— begin Dataset extract —

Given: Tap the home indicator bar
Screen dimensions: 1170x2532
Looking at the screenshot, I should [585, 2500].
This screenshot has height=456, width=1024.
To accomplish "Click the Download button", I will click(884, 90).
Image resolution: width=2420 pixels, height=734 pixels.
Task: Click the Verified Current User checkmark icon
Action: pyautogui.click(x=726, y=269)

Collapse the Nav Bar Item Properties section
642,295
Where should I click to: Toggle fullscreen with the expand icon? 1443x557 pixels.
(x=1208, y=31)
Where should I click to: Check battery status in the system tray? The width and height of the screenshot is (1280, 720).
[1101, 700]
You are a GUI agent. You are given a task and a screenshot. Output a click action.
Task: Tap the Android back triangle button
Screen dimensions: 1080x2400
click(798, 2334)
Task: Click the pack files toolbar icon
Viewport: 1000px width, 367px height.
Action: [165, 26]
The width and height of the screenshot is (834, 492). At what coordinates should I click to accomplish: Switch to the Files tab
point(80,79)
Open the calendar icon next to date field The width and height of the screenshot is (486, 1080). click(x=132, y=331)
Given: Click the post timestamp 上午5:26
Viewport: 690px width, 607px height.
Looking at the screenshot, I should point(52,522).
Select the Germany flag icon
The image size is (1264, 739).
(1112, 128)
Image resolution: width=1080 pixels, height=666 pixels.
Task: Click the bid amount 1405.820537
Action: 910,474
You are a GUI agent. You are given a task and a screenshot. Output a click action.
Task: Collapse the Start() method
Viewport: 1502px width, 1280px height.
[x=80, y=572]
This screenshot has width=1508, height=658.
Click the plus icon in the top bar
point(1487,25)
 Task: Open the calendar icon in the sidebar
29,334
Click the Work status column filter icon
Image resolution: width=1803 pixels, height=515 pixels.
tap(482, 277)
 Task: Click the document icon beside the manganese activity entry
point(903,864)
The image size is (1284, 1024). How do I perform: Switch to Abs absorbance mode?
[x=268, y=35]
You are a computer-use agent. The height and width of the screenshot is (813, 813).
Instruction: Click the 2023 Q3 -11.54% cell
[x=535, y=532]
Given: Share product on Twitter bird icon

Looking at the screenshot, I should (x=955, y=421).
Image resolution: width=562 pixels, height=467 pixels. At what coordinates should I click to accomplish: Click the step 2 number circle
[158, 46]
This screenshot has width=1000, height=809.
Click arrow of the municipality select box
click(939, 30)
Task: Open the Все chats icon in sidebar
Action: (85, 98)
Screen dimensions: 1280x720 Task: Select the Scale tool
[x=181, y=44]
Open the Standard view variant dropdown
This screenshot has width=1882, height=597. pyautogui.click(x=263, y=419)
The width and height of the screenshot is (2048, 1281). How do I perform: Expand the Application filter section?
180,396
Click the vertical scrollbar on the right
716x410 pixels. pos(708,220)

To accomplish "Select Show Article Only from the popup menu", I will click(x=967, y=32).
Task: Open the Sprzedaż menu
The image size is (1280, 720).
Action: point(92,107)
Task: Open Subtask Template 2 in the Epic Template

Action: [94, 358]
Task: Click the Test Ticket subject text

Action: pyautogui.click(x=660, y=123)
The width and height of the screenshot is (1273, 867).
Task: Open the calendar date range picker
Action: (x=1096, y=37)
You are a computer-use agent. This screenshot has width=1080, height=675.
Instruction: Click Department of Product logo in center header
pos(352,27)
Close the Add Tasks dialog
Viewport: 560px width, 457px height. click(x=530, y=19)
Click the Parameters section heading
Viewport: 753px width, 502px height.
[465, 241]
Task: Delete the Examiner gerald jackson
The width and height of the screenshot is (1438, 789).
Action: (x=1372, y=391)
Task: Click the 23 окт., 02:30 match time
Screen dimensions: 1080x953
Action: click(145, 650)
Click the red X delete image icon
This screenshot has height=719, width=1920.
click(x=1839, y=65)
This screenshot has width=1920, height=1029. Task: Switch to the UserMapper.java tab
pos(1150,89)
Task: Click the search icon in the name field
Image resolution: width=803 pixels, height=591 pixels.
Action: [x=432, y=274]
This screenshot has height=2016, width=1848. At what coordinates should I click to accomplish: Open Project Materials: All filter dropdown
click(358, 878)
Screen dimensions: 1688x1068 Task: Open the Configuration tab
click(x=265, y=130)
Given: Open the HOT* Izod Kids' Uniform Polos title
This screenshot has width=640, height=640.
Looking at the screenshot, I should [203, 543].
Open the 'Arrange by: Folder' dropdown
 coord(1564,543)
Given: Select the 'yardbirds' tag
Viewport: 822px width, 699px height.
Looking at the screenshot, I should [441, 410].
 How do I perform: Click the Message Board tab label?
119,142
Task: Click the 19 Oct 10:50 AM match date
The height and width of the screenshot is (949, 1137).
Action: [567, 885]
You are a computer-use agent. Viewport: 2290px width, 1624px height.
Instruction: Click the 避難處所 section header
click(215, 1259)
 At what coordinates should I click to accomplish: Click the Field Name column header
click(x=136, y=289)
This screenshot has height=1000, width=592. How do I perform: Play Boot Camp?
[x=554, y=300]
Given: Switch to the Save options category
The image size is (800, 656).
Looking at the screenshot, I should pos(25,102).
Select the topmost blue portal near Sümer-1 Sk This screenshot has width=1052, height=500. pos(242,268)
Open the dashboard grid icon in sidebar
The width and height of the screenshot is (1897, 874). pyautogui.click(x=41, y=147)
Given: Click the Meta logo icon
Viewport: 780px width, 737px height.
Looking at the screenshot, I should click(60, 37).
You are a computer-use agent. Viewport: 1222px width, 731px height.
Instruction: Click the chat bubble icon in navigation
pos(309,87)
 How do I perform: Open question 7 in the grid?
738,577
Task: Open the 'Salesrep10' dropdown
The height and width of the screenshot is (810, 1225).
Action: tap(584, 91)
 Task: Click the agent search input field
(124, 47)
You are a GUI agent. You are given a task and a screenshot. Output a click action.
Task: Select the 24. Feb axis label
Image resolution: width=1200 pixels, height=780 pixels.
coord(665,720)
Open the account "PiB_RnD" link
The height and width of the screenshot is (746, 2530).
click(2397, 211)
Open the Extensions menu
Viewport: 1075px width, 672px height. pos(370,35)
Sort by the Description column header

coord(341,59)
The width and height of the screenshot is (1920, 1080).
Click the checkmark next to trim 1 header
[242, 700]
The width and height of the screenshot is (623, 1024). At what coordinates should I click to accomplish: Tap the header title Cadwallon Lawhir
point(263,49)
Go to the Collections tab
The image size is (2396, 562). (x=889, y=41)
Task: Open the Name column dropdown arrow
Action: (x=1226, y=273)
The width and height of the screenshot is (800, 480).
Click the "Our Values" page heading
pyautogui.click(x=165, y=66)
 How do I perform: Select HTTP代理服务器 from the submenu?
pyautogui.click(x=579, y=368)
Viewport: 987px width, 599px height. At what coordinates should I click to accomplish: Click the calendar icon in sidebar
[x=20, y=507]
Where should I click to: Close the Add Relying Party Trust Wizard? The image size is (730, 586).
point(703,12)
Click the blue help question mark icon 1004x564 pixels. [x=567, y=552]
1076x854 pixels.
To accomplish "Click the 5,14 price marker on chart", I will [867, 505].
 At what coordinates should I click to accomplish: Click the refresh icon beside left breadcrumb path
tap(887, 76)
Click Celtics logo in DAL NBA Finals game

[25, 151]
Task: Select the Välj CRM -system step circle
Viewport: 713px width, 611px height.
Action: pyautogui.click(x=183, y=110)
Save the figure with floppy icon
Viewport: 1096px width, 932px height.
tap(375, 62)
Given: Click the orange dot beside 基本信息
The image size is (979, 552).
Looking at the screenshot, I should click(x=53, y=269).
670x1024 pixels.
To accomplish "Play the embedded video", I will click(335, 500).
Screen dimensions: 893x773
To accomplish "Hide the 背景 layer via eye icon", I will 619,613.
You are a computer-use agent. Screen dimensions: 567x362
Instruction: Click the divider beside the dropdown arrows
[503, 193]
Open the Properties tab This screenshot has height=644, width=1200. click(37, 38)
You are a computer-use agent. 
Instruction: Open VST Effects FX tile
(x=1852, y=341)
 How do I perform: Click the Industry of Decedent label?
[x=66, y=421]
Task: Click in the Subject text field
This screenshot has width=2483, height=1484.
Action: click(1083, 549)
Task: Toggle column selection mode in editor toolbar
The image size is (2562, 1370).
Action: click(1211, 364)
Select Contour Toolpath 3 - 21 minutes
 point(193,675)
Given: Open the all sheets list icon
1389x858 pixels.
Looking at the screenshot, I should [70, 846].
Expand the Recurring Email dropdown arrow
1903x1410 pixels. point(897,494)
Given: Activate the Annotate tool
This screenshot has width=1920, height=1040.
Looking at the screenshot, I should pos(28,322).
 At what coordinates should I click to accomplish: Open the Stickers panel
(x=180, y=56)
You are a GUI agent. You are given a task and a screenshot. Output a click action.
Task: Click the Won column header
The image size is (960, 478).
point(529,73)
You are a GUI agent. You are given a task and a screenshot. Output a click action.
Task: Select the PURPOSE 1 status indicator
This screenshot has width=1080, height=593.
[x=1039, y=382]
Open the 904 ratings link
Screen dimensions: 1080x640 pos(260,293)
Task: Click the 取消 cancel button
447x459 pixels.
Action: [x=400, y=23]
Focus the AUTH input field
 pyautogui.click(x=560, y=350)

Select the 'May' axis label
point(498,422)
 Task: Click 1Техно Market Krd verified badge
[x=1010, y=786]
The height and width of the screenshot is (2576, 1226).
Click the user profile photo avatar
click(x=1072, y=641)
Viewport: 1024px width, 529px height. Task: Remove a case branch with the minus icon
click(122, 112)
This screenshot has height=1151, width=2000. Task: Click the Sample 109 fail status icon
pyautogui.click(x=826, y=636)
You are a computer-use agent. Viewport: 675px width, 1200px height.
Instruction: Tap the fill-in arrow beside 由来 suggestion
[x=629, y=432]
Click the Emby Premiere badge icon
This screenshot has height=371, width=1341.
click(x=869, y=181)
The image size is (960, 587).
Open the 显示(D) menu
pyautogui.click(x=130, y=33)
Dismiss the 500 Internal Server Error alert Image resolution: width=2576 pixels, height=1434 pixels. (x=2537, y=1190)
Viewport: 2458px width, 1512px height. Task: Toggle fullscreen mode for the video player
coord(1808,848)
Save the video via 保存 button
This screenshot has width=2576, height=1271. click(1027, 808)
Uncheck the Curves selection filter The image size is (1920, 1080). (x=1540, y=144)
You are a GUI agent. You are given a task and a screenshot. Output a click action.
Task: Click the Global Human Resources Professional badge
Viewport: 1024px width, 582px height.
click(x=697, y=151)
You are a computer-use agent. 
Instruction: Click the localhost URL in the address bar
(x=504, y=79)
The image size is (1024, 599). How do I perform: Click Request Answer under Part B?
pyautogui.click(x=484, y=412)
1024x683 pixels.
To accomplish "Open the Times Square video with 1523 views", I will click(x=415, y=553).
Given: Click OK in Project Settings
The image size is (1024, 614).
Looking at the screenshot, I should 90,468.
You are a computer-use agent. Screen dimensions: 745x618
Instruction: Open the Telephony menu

— end Dataset extract —

*To do*
Copy the lines of the listing verbatim, beginning with the first line and continuing through the line containing "[1101, 700]", both included.

*Solved exercise*
Given: Tap the home indicator bar
Screen dimensions: 1170x2532
Looking at the screenshot, I should [585, 2500].
This screenshot has height=456, width=1024.
To accomplish "Click the Download button", I will click(884, 90).
Image resolution: width=2420 pixels, height=734 pixels.
Task: Click the Verified Current User checkmark icon
Action: pyautogui.click(x=726, y=269)

Collapse the Nav Bar Item Properties section
642,295
Where should I click to: Toggle fullscreen with the expand icon? 1443x557 pixels.
(x=1208, y=31)
Where should I click to: Check battery status in the system tray? The width and height of the screenshot is (1280, 720).
[1101, 700]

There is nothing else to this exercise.